Another excellent alternative also uses biometrics technology – facial recognition. It has the advantage over fingerprint readers in that the user does not need to touch it to be granted access. This is also very useful in a highly clean environment (such as a hospital or research laboratory) were contamination is undesirable or even potentially dangerous.
Security and access control systems have been a favourite plot device for many films and books over the years. The likes of James Bond or Mission Impossible would have it that a plucky intruder can find their way into a secure location by using readily available tools – such as powerful handheld devices, fake fingerprints, special contact lenses or a rubber face disguise to fool sophisticated systems.

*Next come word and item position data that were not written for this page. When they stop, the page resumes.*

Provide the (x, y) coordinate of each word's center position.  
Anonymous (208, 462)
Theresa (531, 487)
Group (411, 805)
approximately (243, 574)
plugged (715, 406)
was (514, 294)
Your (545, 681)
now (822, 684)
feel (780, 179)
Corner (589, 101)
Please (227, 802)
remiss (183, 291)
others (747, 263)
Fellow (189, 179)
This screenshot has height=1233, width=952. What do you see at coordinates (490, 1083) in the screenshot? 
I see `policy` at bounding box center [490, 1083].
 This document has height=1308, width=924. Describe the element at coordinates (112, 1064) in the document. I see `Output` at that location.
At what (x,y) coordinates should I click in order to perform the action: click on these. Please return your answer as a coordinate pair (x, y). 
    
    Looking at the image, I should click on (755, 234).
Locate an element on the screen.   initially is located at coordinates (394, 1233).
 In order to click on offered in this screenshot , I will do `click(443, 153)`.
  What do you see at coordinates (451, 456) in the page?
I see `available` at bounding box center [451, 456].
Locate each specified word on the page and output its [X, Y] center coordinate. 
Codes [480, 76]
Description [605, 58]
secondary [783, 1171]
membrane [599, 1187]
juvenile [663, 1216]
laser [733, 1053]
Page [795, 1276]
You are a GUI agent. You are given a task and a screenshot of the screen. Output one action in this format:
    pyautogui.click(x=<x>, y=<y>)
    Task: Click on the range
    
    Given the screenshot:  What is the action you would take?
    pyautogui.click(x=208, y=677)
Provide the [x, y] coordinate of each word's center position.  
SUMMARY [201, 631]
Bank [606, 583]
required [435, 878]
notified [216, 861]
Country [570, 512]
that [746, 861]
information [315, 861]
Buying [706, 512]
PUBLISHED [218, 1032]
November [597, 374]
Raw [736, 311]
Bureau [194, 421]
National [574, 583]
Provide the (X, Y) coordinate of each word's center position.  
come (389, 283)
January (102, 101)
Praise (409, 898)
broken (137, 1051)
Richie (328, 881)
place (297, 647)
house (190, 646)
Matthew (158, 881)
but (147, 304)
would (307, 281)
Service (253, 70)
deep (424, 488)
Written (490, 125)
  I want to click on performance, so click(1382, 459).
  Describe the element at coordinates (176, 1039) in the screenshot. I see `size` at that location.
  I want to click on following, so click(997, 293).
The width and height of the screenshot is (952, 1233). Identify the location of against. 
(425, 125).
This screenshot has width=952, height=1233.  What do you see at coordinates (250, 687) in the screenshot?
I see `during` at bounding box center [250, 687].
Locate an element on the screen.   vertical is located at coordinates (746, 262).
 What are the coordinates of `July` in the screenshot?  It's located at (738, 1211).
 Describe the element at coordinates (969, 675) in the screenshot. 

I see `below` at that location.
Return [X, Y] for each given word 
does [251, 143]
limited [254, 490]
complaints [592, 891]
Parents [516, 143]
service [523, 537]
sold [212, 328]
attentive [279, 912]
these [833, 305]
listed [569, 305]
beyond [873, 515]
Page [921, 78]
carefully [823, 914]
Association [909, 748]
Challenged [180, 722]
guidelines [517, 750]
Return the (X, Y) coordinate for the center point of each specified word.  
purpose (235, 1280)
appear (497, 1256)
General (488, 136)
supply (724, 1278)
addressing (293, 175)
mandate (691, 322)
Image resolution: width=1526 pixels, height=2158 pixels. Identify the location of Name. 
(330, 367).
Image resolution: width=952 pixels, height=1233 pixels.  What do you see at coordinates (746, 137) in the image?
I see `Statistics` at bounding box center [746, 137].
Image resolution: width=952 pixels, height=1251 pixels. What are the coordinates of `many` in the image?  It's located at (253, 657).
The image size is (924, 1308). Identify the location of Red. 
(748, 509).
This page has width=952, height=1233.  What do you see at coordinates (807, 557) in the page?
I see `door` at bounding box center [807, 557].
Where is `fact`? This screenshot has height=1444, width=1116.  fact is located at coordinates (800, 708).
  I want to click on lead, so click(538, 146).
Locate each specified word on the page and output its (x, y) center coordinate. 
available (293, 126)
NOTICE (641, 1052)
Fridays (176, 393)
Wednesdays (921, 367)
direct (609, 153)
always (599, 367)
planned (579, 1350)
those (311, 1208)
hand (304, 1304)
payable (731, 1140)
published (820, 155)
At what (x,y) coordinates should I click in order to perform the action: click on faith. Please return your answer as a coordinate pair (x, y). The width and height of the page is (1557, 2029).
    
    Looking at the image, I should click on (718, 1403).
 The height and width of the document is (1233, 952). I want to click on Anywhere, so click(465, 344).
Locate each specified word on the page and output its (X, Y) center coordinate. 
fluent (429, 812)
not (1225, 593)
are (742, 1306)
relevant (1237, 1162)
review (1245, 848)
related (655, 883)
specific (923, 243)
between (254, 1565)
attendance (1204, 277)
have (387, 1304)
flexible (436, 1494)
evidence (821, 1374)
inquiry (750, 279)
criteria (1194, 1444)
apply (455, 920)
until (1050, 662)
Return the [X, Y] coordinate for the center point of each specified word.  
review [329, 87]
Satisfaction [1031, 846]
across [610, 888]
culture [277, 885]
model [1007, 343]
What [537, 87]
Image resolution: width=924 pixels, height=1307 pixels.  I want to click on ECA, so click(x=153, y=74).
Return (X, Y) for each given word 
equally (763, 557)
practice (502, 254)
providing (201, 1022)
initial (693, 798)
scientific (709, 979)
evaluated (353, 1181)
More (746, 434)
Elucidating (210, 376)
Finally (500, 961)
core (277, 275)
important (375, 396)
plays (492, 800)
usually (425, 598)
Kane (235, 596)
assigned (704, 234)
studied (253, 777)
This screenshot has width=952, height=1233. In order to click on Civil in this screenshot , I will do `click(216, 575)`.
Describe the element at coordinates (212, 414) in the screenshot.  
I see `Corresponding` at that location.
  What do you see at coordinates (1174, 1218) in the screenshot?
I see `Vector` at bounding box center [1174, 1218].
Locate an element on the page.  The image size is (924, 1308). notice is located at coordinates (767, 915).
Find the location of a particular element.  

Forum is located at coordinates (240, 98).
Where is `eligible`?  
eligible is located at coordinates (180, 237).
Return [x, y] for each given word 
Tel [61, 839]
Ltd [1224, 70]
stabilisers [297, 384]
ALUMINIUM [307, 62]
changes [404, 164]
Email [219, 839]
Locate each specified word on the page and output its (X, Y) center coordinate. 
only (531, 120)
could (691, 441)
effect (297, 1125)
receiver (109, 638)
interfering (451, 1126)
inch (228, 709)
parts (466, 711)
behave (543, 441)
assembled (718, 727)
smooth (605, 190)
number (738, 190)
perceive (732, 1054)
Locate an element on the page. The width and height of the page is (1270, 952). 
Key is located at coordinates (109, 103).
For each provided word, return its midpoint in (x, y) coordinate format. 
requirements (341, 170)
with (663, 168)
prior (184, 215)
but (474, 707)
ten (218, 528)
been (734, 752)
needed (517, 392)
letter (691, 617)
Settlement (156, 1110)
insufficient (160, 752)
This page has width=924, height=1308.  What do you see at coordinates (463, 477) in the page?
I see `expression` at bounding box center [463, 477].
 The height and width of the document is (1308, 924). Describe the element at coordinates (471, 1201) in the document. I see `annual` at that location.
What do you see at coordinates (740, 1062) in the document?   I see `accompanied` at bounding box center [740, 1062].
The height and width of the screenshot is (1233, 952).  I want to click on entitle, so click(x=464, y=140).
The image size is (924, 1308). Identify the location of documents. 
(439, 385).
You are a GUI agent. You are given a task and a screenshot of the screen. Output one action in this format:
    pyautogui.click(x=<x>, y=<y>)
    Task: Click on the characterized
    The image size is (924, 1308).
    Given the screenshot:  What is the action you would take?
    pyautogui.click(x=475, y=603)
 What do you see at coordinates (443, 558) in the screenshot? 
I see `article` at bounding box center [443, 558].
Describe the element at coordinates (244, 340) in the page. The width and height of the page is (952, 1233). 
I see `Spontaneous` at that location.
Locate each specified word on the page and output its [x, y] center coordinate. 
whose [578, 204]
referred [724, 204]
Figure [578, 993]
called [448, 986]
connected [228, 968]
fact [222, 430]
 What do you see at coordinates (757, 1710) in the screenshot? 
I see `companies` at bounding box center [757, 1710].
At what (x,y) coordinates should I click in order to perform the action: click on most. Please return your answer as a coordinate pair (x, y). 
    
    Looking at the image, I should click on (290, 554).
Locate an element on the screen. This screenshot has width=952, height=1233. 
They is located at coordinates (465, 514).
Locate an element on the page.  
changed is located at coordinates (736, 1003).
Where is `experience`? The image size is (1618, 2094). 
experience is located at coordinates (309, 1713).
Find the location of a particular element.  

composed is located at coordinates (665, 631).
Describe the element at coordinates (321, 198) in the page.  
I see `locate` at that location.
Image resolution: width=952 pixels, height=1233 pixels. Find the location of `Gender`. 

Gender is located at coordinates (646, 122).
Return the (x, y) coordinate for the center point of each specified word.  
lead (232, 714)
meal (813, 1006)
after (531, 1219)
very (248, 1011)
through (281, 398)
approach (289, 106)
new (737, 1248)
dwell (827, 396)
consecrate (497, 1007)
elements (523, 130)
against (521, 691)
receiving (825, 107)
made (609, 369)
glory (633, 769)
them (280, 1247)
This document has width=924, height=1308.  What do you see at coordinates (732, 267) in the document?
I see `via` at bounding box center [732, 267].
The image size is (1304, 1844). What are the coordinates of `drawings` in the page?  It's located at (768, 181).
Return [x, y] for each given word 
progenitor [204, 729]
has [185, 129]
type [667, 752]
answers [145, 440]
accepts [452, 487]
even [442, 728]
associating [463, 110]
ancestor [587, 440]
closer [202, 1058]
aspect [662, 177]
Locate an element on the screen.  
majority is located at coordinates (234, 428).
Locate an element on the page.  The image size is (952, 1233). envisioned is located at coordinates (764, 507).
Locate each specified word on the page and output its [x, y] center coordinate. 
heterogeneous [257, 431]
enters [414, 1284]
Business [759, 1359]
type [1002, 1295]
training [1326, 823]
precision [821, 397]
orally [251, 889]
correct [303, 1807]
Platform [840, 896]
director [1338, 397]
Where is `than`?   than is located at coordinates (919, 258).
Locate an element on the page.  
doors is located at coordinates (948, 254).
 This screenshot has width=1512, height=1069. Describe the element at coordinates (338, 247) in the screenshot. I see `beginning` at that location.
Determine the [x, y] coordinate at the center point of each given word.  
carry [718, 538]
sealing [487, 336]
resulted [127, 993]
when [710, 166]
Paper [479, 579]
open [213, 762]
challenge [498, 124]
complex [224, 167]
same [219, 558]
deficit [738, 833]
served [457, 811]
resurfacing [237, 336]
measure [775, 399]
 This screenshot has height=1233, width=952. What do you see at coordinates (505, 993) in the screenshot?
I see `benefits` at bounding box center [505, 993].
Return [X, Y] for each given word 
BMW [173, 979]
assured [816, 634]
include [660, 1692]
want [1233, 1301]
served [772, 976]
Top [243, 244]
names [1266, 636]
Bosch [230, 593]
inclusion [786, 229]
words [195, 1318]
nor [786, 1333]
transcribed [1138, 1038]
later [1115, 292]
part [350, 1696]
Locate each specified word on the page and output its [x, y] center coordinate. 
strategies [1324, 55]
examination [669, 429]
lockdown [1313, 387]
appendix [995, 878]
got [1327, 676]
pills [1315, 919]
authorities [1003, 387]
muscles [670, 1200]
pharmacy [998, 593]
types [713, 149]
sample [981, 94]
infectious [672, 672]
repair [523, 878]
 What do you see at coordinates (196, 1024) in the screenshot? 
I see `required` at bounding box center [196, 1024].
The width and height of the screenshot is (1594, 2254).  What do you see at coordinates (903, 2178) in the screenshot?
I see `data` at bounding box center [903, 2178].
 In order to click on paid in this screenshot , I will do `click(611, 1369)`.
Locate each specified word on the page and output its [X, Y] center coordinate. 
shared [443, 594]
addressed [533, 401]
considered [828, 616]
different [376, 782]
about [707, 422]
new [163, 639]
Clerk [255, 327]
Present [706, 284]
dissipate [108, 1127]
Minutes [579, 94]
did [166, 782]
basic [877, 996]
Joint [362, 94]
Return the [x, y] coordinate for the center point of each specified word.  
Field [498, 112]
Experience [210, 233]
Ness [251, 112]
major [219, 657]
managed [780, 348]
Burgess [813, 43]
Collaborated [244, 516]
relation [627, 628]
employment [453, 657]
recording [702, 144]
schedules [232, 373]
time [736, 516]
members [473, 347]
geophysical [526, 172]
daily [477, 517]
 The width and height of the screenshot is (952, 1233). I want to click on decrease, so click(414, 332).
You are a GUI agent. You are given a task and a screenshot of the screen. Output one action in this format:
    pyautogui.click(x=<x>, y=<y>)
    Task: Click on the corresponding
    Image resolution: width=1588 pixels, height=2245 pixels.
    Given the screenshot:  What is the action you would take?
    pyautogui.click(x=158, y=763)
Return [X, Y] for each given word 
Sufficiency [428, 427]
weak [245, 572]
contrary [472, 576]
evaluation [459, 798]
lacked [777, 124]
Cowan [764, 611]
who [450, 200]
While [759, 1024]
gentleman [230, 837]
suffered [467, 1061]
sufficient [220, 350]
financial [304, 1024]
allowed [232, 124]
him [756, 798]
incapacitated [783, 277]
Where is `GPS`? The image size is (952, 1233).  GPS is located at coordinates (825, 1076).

Naturally, these are all the stuff of fiction. If security systems were so easy to bypass they would prove to be completely inadequate at their job in the real world. The security industry spends all its time and efforts producing systems that can’t be fooled so easily. With biometrics, for example, the number of parameters used to authorise entry is immense.
We shouldn’t rubbish TV and films too much after all these mediums have helped to bring public awareness to the types of systems available and how they can offer a formidable barrier to intruders and criminals. TDSi’s products have appeared in a number of TV programmes, usually in a discreet but sensitive location, protecting people and property.
Busting the myths for better understanding
Whilst security myths can be misleading, the security industry prides its self on dispelling these and giving honest and accurate accounts of what is possible. Be it over-estimating technology or underestimating potential issues, myths are always interesting to hear when you understand the true state of the technology and the industry.
Interestingly, whilst time can turn a truth into a myth (for example when the limitations of a product are overcome by R&D) it can also turn a myth into a truth – today’s sci-fi technology has a real habit of being science fact in a few years and the security industry will feature some of the most exciting developments!